> _Task instructions_: Convert the rows below into a JSON list of strings, with one string per line and no entries for blank lines. Omit the pictures.

> _Extracted entries_:
· · · ·
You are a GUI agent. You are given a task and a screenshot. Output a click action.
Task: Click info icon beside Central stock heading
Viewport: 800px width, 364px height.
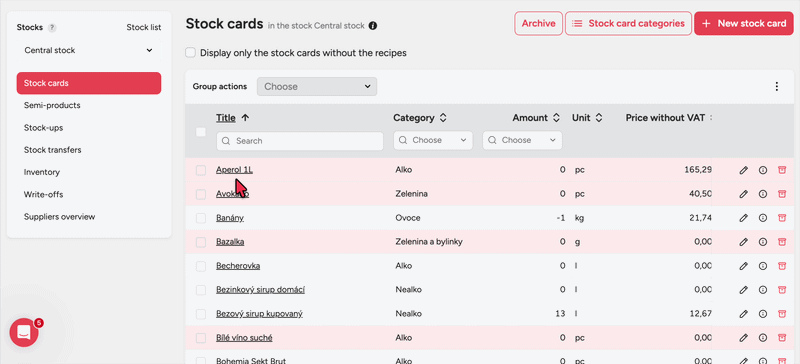pyautogui.click(x=373, y=26)
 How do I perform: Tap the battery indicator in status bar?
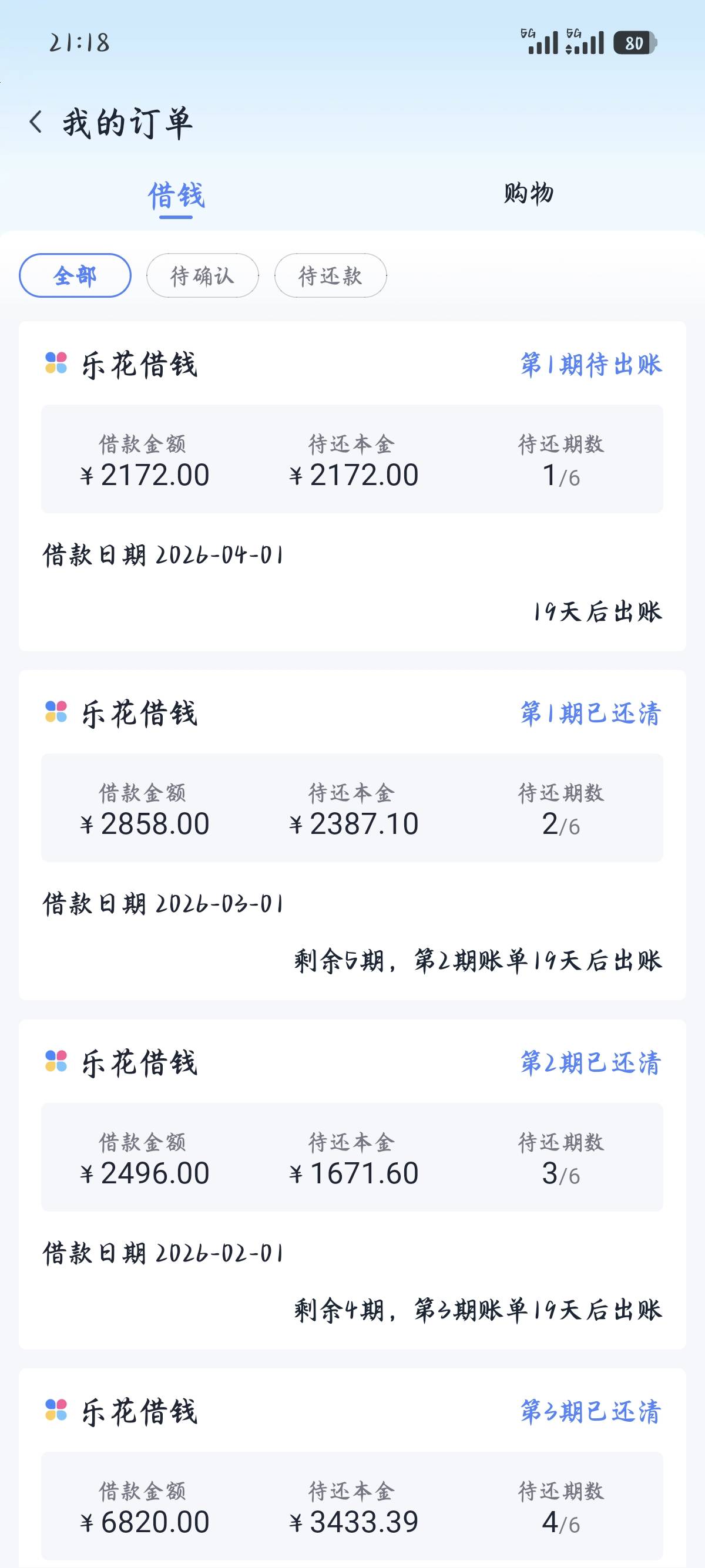(634, 43)
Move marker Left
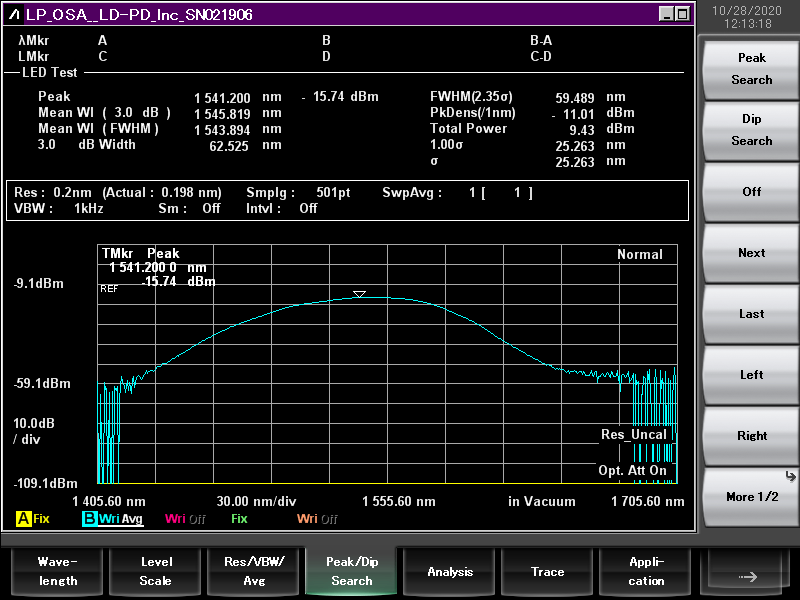 pyautogui.click(x=751, y=375)
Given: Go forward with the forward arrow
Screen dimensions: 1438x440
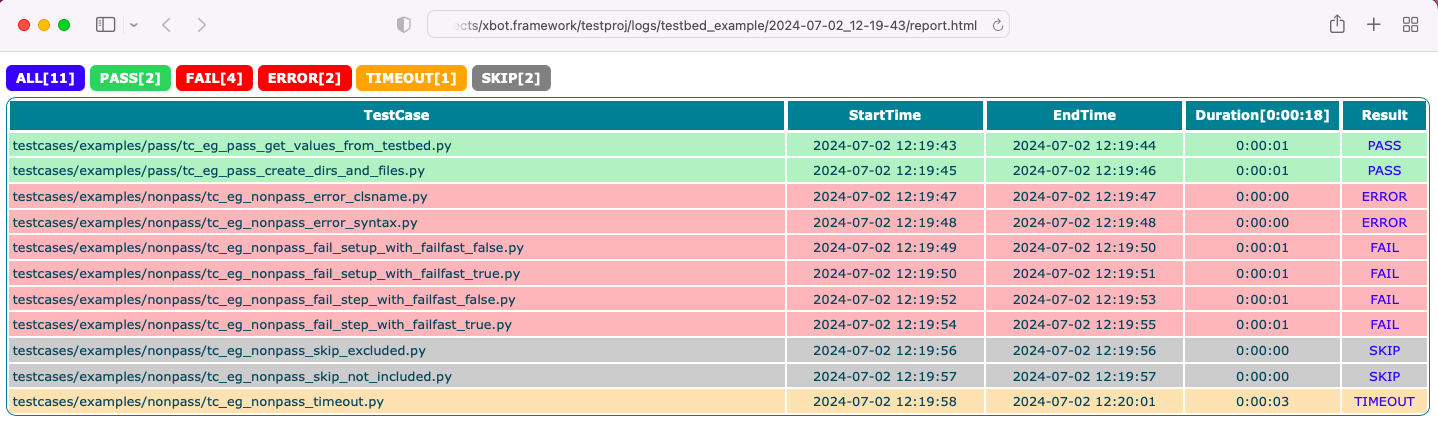Looking at the screenshot, I should (202, 25).
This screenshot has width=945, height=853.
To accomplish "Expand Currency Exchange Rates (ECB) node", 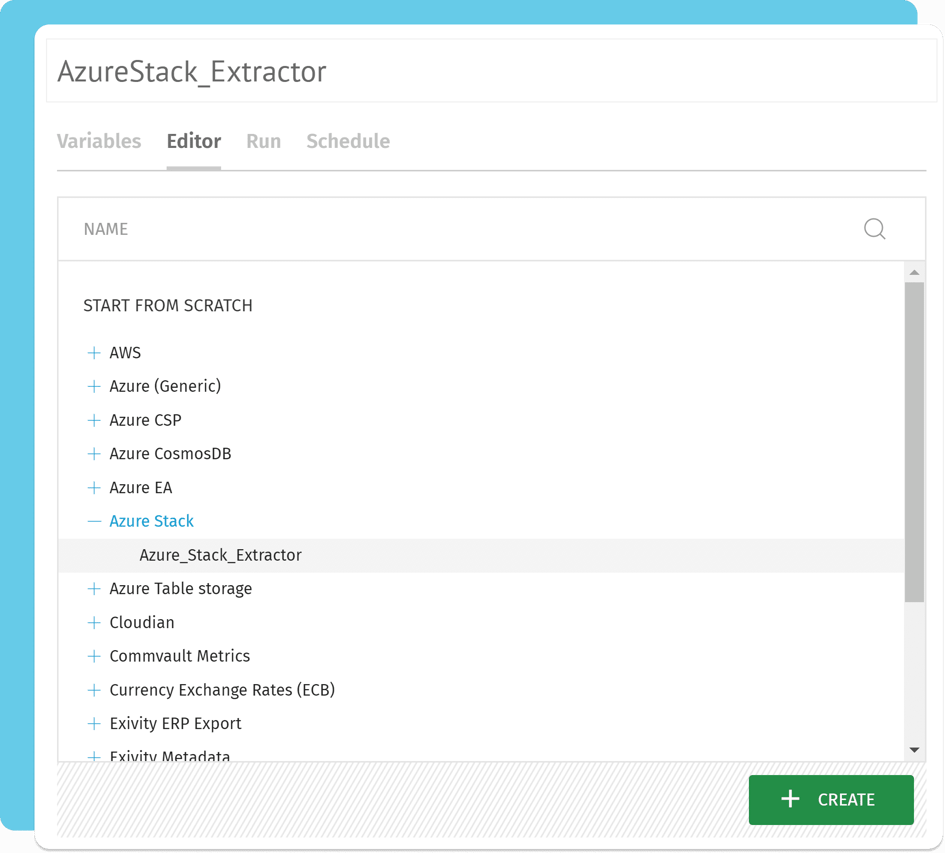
· · · ·
> _Output of the exercise_:
[
  "You are a GUI agent. You are given a task and a screenshot. Output a click action.",
  "Task: Click info icon beside Central stock heading",
  "Viewport: 800px width, 364px height.",
  "pyautogui.click(x=373, y=26)",
  " How do I perform: Tap the battery indicator in status bar?",
  "(634, 43)",
  "Move marker Left",
  " pyautogui.click(x=751, y=375)",
  "Given: Go forward with the forward arrow",
  "Screen dimensions: 1438x440",
  "Looking at the screenshot, I should (202, 25).",
  "This screenshot has width=945, height=853.",
  "To accomplish \"Expand Currency Exchange Rates (ECB) node\", "
]